Transfers & sync

The transfer surface is layered so you can pick the abstraction level you need.

One-shot file transfers

uploadFile, downloadFile, and copyBetween handle the 90% case: move one file, get progress events, fail loudly on errors.

import { uploadFile } from "@zero-transfer/sdk";

await uploadFile({
  client,
  localPath: "./dist/app.tar.gz",
  destination: { path: "/releases/app.tar.gz", profile },
  onProgress: (e) => console.log(`${e.bytesTransferred}/${e.totalBytes ?? "?"}`),
});

copyBetween streams bytes through your machine, which is what lets it work across any provider pair (SFTP to S3, WebDAV to local, …). Backend-native fast paths for same-provider copies are planned but not implemented yet - see the capability matrix for what each provider advertises today.

Retries, timeouts, and stall detection

Every execution path - the one-shot helpers, runRoute, TransferQueue, and TransferEngine.execute - accepts a retry policy and a timeout policy. createDefaultRetryPolicy is the production-ready policy: it retries only failures the SDK marks retryable, backs off exponentially with full jitter, honors server Retry-After hints on 429/503 responses, and stops once a total elapsed budget is spent.

import { createDefaultRetryPolicy, uploadFile } from "@zero-transfer/sdk";

await uploadFile({
  client,
  localPath: "./dist/app.tar.gz",
  destination: { path: "/releases/app.tar.gz", profile },
  retry: createDefaultRetryPolicy(),
  timeout: { timeoutMs: 600_000, attemptTimeoutMs: 120_000, stallTimeoutMs: 30_000 },
});

Timeouts have two scopes with deliberately different semantics:

Job scope (timeoutMs) covers the whole execution including retries.
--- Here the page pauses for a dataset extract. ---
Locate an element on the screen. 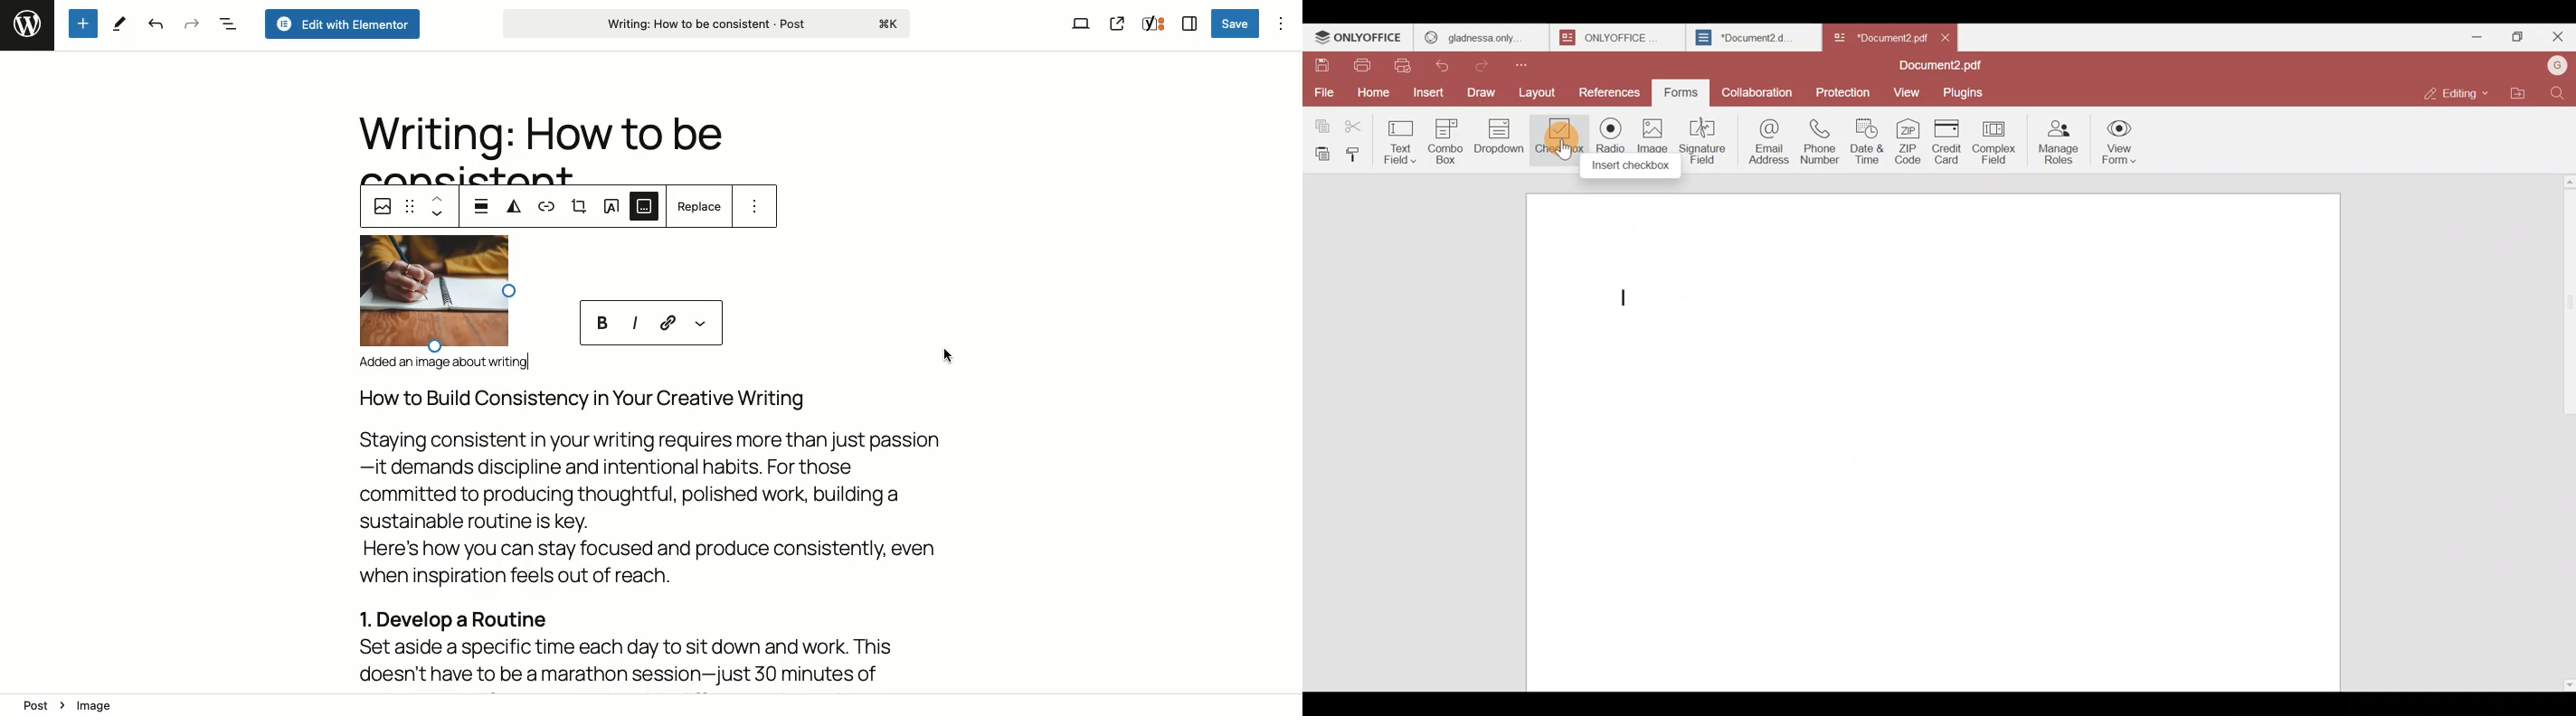 This screenshot has height=728, width=2576. Complex field is located at coordinates (1992, 143).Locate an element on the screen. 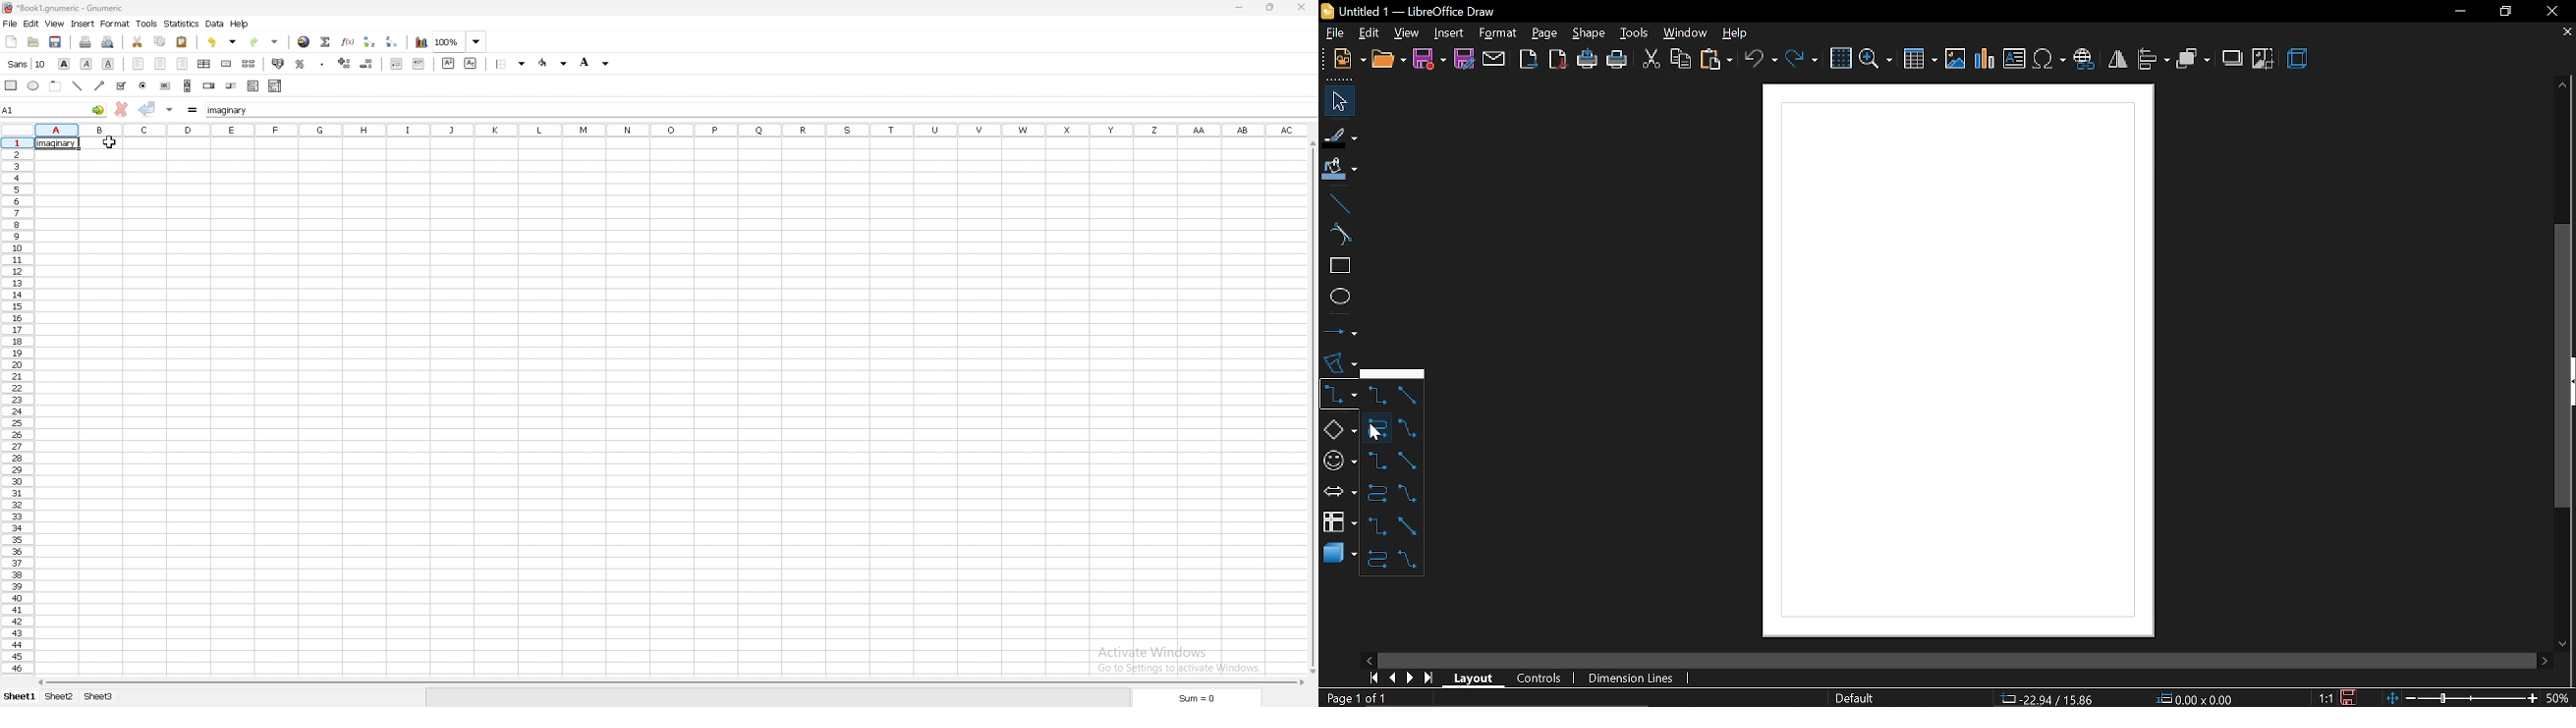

When it fires, the job fails immediately - the retry policy is never consulted.
Attempt scope (attemptTimeoutMs, stallTimeoutMs) covers a single attempt. The stall watchdog resets on every progress report, so it catches connections that go silent without ever erroring. When either fires, only the active attempt is aborted and the failure flows into the retry policy like any other - a stalled or timed-out attempt is retried with backoff.

The returned TransferReceipt records every attempt, including the error that ended each failed one, so you can see exactly what happened (“attempt 1 stalled, attempt 2 succeeded”) without extra instrumentation.

See examples/retry-and-timeouts.ts for a runnable, offline walkthrough of every knob in this section.

Client-wide defaults

Instead of threading retry and timeout through every call, set them once on the client. Per-call options always win.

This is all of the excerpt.